You’ve got that Revolutionary Style
and there’s gotta be a meme for that

Skin Or Flag

We depend upon
a fog of hope 
to keep us from 
having to admit

that we are tied to harm
with each step we take
and our march
to a better world
will kill someone
regardless of our intent

as the nature
of our privilege
is to keep us
from understanding
what level of poison
is required to maintain
all this glory
for our benefit;

even if we 
go to the right meetings,
the right parades
and protests; even if we
talk and walk
the proper talk and walk;

even if we are 
good and pure and
say our prayers at night,

the simple facts of
skin and flag
can shift us
from caring human to
unwitting monster
whether we walk
in dark or light.

One Thousand Cuts

if we find
after the last act
that in the end
all it would have taken
was one thousand people
with tiny scalpels
crowding in and each
slightly nicking that Demon
till it finally
fell weakly down
we will die wondering
why we did not
issue a blade
to anyone who
could get close enough

if we realize too late
just before the last stroke
of the closing bell
that one full shout
from a million throats
could have blown the prison doors off
and rendered the cells
we will wail in the afterdust
wondering why did we not
encourage folks
to gather and scream
bloody triumph
into the faces of our jailers

if as we die we recognize
that all it would have taken
to win
was to fight as dirty as they did

if we become extinct
because we were not willing
to pay it forward with small crimes
against the flesh of the big criminals

we will perish
having deserved

what we are getting
right now

How To Pronounce The Name

In the mornings, disciples argue
about the right way to pronounce the One Name.
Some stand strong upon there being no Name

for what doesn’t exist, so why discuss it 
at all? They bicker and now and then
come to blows and bitter silence.

These many descriptions of God,
even the ones that deny a God at all,
all feel like wounds left untreated.

The flies buzz around the possible names.
Sometimes they sound like threats.
Sometimes they sound like laughter

and the scent floating in the air above them
is like flowers stacked on a grave
not entirely filled with earth.

A strong breeze brings healing
blowing in from all directions at once.
When the air clears behind it

there’s nothing to hear, nothing
to sense at all. The disciples begin to dance
to what they think is the drumbeat

of the True Name being spoken at last
but it’s only the wind stretching the grass,
bending the trees, shifting the ocean onto shore.

Making Fists

If you do not see
why some of us
are making fists,

consider that 
our open hands
have been slapped away,

bound to stakes for burning,
even cut off so often

that balling them
into stones that cannot be
so easily moved

seems to be
the last choice left
to us.

We reserve the right
to open them again,
buds becoming blooms,

once we can trust
that true spring
has come.

An American Prayer 2019

cursed be the past in repose upon its legacy whether true or false.
cursed be the imagined landscape of plenty and peace.

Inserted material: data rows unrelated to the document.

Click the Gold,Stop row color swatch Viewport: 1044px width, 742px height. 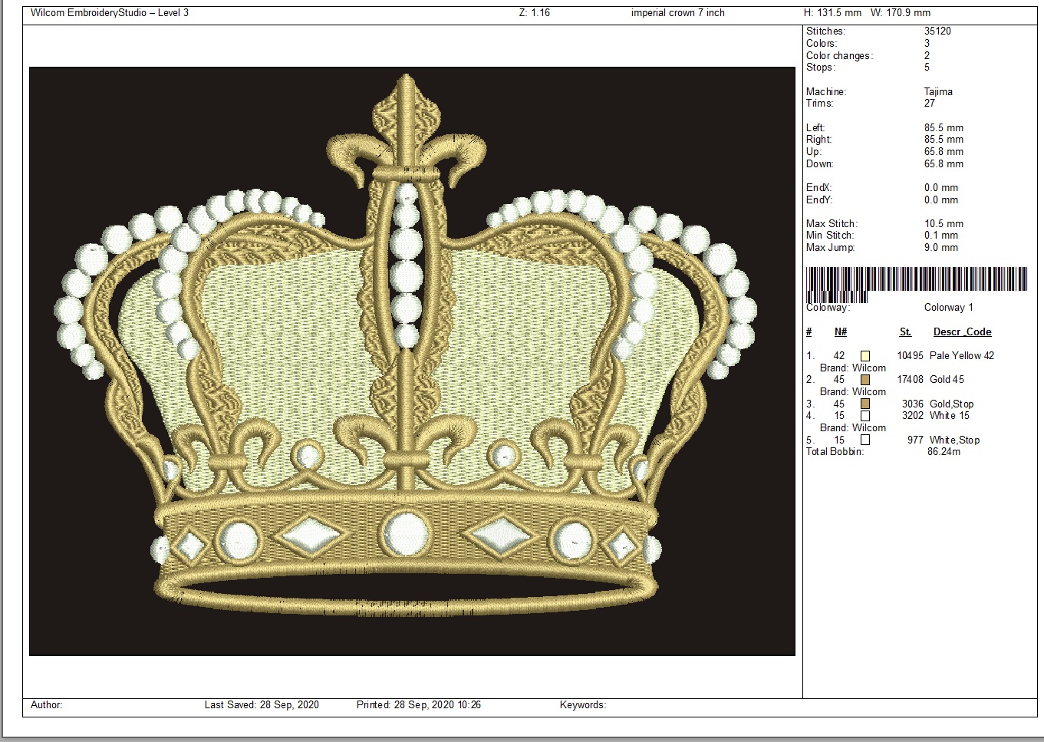pyautogui.click(x=865, y=404)
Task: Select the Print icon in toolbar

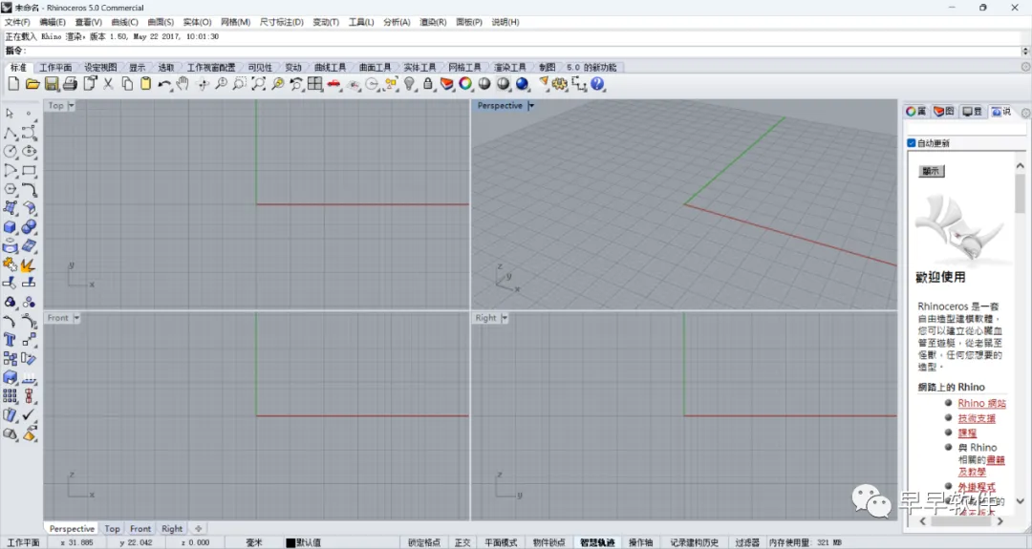Action: [71, 84]
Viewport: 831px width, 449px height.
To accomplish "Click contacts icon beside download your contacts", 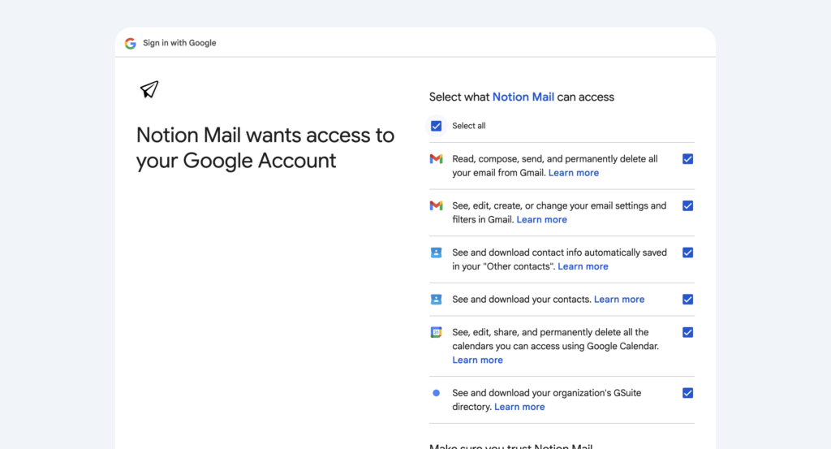I will (436, 300).
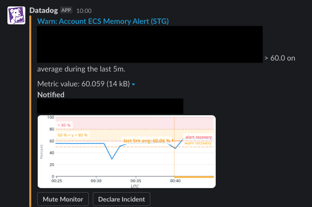Expand the metric value dropdown arrow

[133, 84]
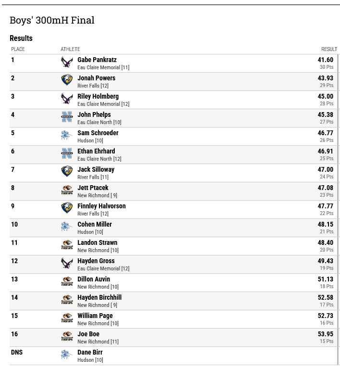
Task: Open athlete profile for Gabe Pankratz
Action: pos(97,60)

cursed be the flag of mistake and protection of the one at the expense of the Other.
cursed be the song performed upon occasions of contest and symbolic war.

cursed be the paint by number picture of normal and right and ordinary.
cursed be the faces made up to seem divine and honorable.

cursed be the banners of cowardice and treason made to seem virile.
cursed be the weapons borne openly into street and school and synagogue.

holy the color of truth seen in spite of prism and lens and curtain.
holy the strength restrained by robbed wallets and pockets sewn shut.

holy the fullness of the body in defiance of the shame of expectation.
holy the strength of the body when taxed with reluctance and sorrow.

holy the ground full of origin bones waiting to be dug up and displayed.
holy the diggers of bones as they lie awake in the storm of disturbed ghosts.

holy the mascots and caricatures donning their own skin again at last.
holy the snake in the deep crust writhing and preparing to break through.

we lay the prayer upon the day whenever and wherever we wake.
we lay the prayer down on the table before the selective feast.

we lay the curse before the blessing as it shall be swept before it.
we lay the curse out with eyes open and skin ablaze from centuries of flame.

we can only be quenched when the fullness of the fire is revealed.
we can only be healed when the darkness in the center of the wound is illuminated.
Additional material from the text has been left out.